Coolerado’s super-efficient air conditioning expanded to include small residences
Pure Energy Systems News
The clever M-cycle system uses consecutive stages of indirect evaporative cooling along with a heat exchanger so that the humid air does not enter the building but is effectively cooled while using as little as 10% as much energy as the traditional air conditioner.
This last Monday I interviewed Mike Luby, CEO of Coolerado, makers of a line of air conditioners that they say are the most efficient available, able to cut AC energy usage by as much as 90%. The Coolerado system uses a form of indirect evaporative cooling that relies on the Maisotsenko Cycle in which outside air is cooled by evaporation and heat exchange through a series of plastic plates.
In contrast to a swamp cooler, the air that comes in contact with the moist portion does not enter the building, but cools the adjacent air that does enter the building through 20 consecutive stages of cooling powered by a simple fan that pushes the air through the heart of the system.
They recently won a challenge by the University of California to boost AC efficiency, beating the U.S. Department of Energy standard by 60 percent during peak, and 80 percent on average. That unit is a commercial unit that is expected to be available this fall.
Monday, Coolerado announced a new central air conditioner sized for homes smaller than 1,500 square feet. The new system, called the M30, uses under 450 watts of power, less energy than what most homes without air conditioning use for portable, ceiling or whole house fans.
Coolerado products are Clean and Green Technology, using no CFCs as refrigerants. They also provide a healthier environment by delivering 100% fresh air, flushing out stale air and pollutants.

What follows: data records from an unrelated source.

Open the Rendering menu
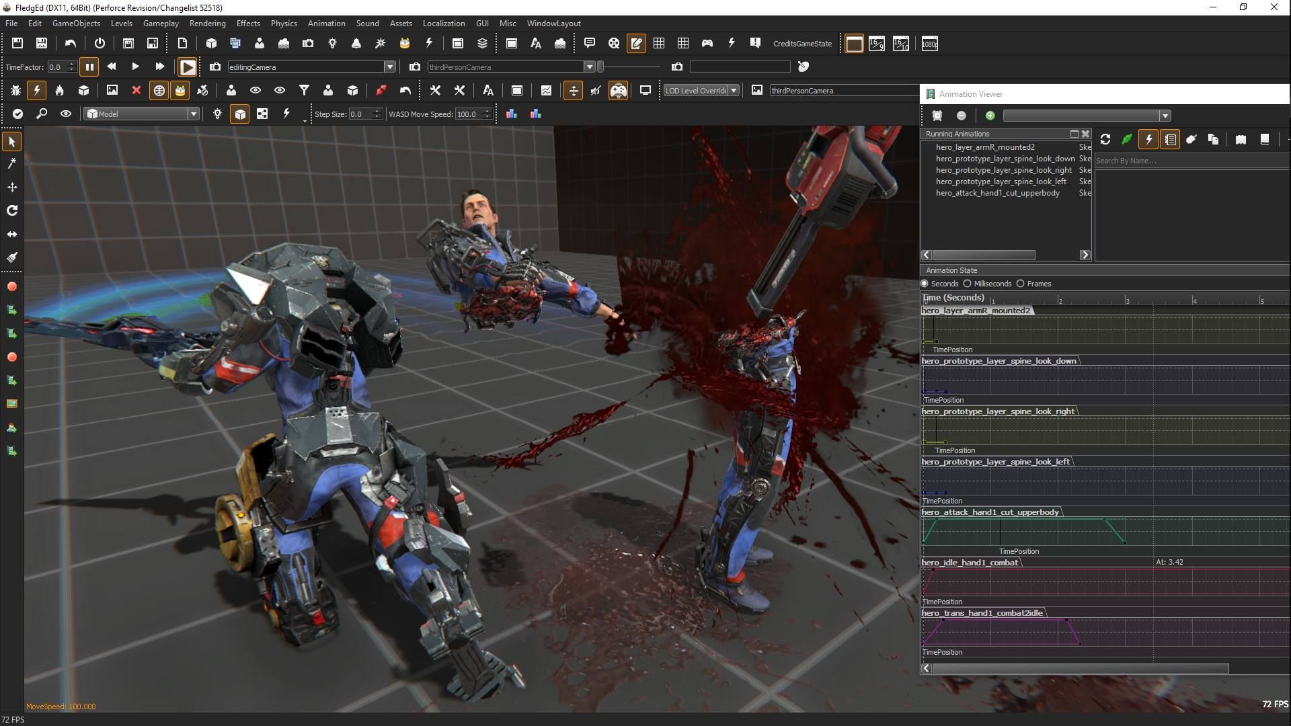The height and width of the screenshot is (726, 1291). [x=207, y=23]
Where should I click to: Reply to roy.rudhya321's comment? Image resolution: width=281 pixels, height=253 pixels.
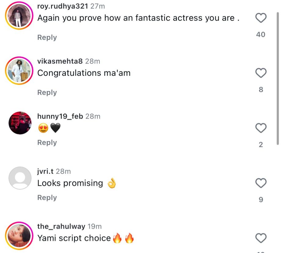pyautogui.click(x=47, y=37)
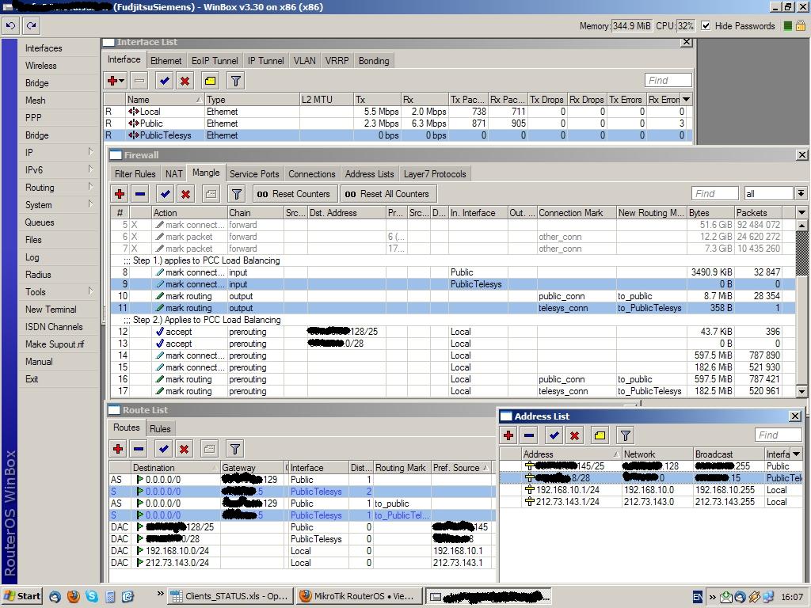Open the Interface List column selector dropdown
The image size is (811, 608).
click(x=686, y=100)
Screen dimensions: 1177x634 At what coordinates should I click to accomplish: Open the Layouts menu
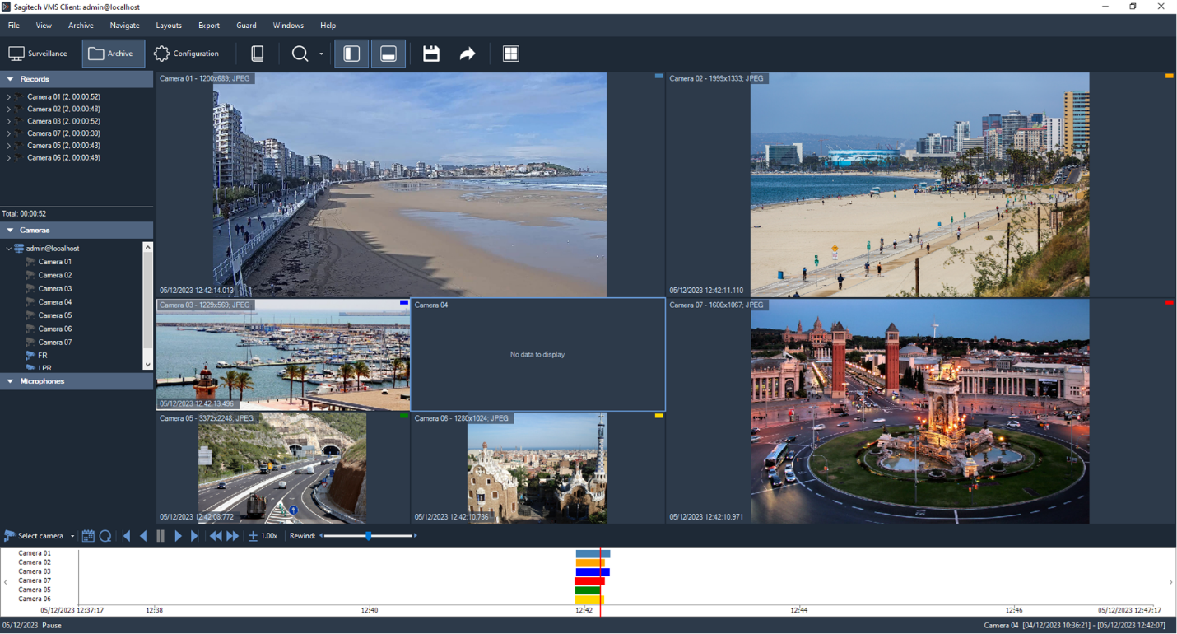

Because the air conditioner is based on the principle of evaporation, it is best suited to the Western states where the humidity is not so high. But remember, the humid portion of air in their system does not enter the building but is ducted out, so their air conditioners do not add humidity to the indoor air.
Though their units are a bit more pricey than a standard air conditioner, due to the savings in electricity, a hot climate such as Arizona, could see a return on investment in three months, while it might be more like 2-3 years in a cooler climate like Idaho that doesn’t need as much air conditioning.
Generally speaking, nearly half of the electrical demand in the country is for air conditioning. Imagine reducing that by nearly ten-fold.
When I asked Mike about bacteria and the moist surfaces of the unit, he cited the following factors:
The air entering the building does not go across the wet surfaces but only interacts with the polypropylene, dry surface of the heat exchanger.
A biocide is used in the heat exchanger.
In tests on units installed sine 2005, no bacterial contamination has been detected as a result of the Coolerado air conditioning units.
The easiest retrofit for the Coolerado system is where swamp coolers have been used. In that case, it is merely a swap out scenario. A typical air conditioner retrofit is more challenging, depending on where the HVAC is located. A typical AC uses the fan in the heater system to circulate the air through the building, whereas the Coolerado unit has a separate fan on the front end, so the Coolerado ducting would need to be attached after the fan section on the building’s duct work. The attic retrofit installation is usually the most difficult.
The company is presently focused on commercial applications, but with the introduction Monday of their M30 residential unit, they are now entering that market as well. Their product has been installed throughout the U.S., including in 32 federal and state buildings. They also have distributors in Australia, India, Europe and elsewhere.
The amount of water used by the Coolerado is approximately two gallons per ton-hour of cooling. When you take into consideration the water that is used in a coal power plant for the steam, or the water that evaporates in a hydroelectric dam, and consider the reduced electrical demand of the Coolerado system, it turns out that the amount of water used by the Coolerado is about the same as the water conserved by not requiring so much electricity.
The technology was invented by Dr. Valeriy Maisotsenko, formerly of the Soviet Union, who defected to the U.S. in 1990. Coolerado secured patents and wrapped some engineering around his concepts. Ironically, it was Dr. Maisotsenko who came up with the “Coolerado” name of the Colorado-based company.
In summary, Mike pointed out that the Coolerado air conditioning technology saves money, is healthy, and is good for the planet.
The privately-funded company does accept investment inquiries.